Task to complete -> An exact copy of the data is needed, one that excludes all pictures.
START Stored data
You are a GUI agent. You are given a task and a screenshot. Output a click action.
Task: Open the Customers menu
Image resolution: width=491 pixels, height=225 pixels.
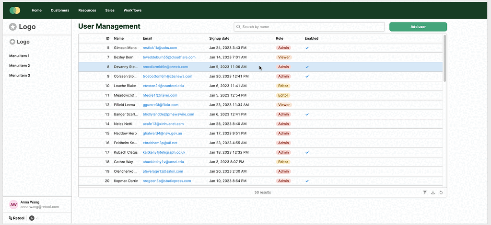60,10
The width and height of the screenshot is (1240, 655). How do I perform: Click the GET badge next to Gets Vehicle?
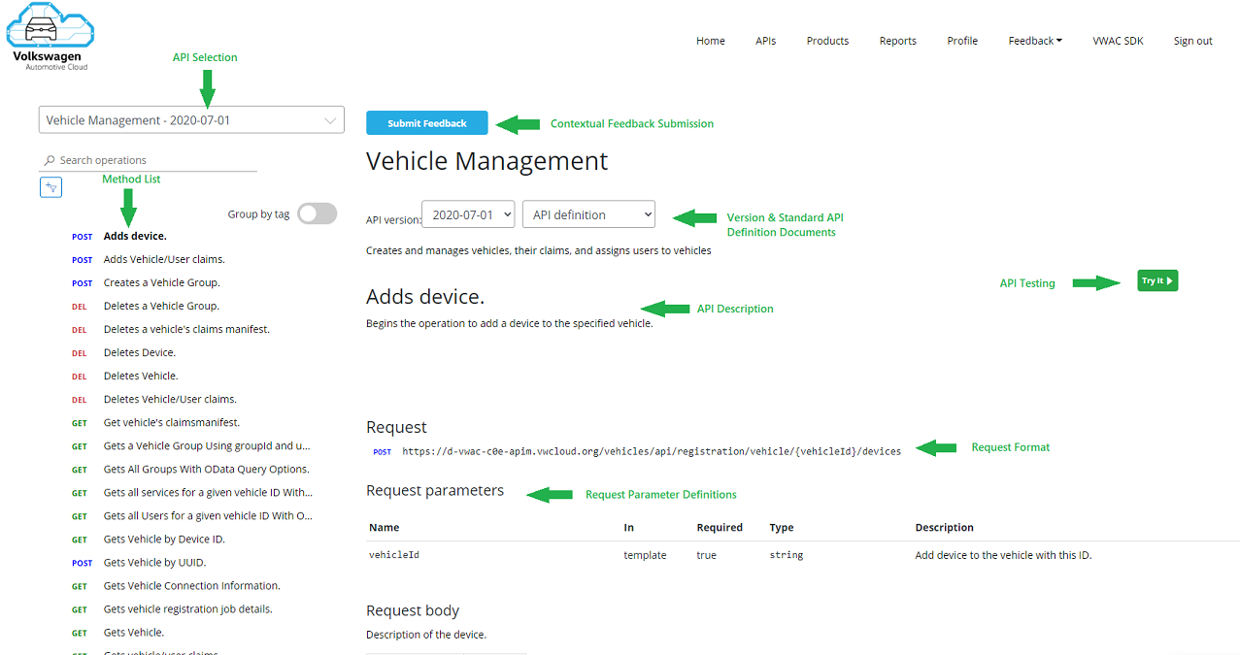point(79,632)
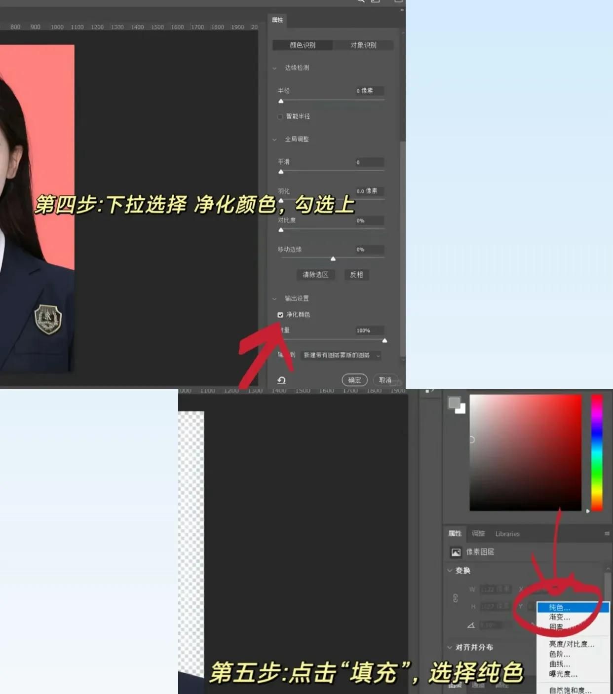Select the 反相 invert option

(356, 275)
END Stored data
Exercise answer ->
You are a GUI agent. You are given a task and a screenshot. Output a click action.
Task: Open the Customers menu
Image resolution: width=491 pixels, height=225 pixels.
60,10
The width and height of the screenshot is (1240, 655). How do I perform: Click the GET badge next to Gets Vehicle?
point(79,632)
Select the 反相 invert option

(356, 275)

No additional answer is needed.